### Task instructions
The answer is every line in the data below that contains the word "column".

═══ Dataset entries ═══

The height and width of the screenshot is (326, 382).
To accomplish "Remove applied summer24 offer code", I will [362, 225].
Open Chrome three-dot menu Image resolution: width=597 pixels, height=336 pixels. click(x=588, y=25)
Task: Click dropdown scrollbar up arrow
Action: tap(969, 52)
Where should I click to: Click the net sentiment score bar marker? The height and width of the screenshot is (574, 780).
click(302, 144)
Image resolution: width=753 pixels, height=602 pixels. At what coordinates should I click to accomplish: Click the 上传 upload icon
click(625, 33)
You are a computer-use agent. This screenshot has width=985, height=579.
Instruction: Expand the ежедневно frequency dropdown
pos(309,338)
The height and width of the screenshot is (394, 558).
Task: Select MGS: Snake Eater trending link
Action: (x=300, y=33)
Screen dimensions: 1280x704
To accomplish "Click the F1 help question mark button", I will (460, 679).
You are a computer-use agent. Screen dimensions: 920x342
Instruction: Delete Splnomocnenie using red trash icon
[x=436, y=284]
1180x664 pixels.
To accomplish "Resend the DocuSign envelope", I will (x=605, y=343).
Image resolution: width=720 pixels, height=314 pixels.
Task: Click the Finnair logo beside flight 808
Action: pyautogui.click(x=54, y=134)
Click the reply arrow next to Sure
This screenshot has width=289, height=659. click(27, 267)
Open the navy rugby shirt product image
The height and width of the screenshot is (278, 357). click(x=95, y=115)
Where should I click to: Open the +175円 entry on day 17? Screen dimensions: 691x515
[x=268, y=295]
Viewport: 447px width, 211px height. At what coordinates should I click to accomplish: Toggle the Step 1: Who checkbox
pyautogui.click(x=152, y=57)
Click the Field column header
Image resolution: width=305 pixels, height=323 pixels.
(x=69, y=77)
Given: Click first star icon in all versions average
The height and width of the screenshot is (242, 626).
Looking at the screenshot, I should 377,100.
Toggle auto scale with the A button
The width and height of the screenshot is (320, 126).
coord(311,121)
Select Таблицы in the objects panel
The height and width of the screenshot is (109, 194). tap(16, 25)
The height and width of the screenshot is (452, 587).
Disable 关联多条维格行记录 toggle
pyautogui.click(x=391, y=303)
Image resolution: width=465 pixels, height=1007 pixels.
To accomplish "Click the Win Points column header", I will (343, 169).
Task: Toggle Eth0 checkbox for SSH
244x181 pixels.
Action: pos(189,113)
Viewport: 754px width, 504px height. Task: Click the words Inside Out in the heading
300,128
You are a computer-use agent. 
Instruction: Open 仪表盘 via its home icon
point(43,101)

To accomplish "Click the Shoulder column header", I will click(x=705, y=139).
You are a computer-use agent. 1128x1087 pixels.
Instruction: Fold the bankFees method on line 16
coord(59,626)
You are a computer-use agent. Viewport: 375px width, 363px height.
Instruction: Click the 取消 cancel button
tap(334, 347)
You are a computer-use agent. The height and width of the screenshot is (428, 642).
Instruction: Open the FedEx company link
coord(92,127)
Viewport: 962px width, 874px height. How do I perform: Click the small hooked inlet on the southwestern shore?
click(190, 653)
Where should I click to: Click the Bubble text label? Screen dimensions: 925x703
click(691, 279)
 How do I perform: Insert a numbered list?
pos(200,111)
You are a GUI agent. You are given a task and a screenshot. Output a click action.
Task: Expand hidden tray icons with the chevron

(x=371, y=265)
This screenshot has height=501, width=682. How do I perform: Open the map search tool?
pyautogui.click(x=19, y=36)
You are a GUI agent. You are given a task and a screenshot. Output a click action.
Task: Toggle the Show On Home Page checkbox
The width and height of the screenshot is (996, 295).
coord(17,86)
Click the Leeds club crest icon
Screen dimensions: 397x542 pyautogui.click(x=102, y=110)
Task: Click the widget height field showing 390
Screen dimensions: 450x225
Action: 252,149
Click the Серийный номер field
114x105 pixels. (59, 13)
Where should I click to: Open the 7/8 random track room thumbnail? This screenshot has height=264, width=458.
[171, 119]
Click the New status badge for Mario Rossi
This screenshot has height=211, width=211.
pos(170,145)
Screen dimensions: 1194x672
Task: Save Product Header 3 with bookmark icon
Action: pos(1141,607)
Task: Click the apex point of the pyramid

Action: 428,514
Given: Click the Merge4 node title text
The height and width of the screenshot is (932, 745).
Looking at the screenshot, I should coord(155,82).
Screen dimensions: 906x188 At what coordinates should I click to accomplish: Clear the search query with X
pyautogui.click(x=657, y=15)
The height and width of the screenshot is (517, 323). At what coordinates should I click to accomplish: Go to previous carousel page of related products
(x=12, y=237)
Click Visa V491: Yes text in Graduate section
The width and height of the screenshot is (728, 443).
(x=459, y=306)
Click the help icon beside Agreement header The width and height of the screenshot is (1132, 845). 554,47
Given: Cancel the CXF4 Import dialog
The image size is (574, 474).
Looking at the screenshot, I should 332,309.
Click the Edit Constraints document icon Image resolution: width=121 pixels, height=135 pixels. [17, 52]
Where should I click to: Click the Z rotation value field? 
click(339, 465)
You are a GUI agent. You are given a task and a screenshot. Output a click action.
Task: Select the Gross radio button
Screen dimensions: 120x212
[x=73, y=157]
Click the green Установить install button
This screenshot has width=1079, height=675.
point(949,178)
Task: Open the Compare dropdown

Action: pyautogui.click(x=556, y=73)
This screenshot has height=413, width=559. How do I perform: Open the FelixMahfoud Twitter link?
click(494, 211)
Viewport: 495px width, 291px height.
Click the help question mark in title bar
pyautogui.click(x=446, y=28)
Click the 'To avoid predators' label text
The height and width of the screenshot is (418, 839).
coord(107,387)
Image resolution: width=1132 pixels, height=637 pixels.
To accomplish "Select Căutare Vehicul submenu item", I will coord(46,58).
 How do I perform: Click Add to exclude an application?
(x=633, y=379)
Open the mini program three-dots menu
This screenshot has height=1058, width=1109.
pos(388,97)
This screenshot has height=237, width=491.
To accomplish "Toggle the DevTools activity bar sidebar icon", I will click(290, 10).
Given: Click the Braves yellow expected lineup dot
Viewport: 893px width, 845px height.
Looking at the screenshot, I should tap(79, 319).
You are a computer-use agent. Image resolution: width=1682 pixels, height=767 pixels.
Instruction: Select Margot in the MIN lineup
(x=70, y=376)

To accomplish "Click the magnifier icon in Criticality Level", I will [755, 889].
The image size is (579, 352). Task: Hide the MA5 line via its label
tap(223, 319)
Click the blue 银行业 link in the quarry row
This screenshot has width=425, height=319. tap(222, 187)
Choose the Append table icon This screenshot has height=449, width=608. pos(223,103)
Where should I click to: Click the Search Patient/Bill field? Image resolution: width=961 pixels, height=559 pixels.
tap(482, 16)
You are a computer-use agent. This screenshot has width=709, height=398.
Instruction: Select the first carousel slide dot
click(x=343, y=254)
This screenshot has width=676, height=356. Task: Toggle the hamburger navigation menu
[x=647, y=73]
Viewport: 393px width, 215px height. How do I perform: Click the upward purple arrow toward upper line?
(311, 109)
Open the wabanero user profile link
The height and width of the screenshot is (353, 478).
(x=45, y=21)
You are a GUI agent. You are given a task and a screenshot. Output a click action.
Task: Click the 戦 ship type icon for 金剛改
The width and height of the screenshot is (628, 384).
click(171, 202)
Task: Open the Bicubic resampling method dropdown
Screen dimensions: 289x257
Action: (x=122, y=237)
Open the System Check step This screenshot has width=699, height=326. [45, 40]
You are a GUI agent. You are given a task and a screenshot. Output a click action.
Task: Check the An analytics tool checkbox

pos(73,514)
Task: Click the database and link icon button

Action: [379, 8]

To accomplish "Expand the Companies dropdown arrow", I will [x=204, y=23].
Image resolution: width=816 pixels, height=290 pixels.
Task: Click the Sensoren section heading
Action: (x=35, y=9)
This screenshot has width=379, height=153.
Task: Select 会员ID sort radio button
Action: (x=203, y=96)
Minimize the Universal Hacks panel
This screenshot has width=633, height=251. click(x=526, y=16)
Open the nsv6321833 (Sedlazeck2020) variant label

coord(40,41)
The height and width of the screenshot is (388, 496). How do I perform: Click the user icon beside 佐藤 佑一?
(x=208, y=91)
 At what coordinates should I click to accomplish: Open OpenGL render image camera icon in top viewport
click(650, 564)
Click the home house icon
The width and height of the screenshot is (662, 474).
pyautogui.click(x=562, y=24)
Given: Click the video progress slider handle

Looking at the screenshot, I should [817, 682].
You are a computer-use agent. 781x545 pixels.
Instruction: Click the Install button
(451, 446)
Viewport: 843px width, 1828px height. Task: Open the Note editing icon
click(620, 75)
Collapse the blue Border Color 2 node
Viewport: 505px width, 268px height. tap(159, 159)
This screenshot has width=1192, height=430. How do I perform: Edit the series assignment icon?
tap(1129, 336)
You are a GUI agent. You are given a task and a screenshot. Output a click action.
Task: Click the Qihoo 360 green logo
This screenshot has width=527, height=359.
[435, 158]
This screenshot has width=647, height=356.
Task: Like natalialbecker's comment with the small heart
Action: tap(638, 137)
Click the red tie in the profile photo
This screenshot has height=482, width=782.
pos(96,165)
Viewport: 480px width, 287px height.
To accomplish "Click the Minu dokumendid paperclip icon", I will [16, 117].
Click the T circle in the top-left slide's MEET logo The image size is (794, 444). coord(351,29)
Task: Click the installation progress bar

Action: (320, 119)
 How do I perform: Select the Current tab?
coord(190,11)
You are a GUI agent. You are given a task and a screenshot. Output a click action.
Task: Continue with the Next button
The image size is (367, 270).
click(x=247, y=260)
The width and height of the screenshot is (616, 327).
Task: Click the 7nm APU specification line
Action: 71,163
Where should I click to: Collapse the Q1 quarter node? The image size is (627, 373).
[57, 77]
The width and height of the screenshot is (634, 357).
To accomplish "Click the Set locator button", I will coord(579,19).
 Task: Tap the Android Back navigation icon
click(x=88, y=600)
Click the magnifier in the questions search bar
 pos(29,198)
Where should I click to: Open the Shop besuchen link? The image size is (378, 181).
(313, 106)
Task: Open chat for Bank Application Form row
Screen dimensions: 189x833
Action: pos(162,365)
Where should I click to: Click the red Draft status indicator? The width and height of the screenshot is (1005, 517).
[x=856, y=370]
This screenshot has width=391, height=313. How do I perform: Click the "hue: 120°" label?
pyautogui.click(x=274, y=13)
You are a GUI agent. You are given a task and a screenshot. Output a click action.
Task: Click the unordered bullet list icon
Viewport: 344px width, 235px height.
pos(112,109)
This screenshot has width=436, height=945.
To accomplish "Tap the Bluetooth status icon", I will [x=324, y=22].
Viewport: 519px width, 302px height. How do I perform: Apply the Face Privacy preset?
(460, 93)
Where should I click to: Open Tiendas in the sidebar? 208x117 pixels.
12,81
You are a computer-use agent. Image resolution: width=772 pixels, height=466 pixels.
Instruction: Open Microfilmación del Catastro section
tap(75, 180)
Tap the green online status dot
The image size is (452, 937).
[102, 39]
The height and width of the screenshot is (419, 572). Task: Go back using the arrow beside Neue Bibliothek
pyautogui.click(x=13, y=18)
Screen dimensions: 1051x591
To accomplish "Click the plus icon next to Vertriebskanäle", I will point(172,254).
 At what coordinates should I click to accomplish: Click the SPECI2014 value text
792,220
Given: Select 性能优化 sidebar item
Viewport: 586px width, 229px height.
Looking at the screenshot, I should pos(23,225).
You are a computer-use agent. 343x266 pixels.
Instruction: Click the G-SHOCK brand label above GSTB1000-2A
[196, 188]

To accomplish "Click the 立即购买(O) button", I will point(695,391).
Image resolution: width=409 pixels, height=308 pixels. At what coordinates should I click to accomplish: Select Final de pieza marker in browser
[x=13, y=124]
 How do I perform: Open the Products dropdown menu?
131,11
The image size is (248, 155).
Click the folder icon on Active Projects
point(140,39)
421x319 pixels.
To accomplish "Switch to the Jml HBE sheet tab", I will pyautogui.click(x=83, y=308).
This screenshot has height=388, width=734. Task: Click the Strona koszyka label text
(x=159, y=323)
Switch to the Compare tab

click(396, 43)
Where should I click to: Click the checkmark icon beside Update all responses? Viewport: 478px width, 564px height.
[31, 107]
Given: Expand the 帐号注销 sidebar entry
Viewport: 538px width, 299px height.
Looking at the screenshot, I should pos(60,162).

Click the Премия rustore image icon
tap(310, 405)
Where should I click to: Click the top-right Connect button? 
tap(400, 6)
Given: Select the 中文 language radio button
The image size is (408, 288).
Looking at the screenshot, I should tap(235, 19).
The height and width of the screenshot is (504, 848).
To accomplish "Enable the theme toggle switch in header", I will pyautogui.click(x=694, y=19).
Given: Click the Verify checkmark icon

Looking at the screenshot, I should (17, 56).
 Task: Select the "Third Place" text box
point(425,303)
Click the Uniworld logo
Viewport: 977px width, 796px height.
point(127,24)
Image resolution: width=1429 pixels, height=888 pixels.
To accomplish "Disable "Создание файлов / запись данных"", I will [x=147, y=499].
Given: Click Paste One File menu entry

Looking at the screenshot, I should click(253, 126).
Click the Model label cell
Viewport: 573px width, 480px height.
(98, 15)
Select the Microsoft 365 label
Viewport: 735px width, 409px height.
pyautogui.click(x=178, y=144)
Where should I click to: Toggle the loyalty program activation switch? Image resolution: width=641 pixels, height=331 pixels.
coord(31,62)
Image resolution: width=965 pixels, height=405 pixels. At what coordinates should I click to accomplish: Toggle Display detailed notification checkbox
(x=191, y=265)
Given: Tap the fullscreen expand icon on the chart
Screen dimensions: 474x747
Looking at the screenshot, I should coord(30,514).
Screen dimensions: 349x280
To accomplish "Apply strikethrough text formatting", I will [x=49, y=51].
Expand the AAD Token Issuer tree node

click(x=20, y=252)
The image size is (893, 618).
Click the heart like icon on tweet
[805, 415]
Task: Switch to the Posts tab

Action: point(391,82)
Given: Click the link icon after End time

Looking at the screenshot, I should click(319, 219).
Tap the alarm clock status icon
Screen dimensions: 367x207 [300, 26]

═══

### Solution for this exercise
Click the Field column header
To accomplish "Click the Win Points column header", I will (343, 169).
To accomplish "Click the Shoulder column header", I will click(x=705, y=139).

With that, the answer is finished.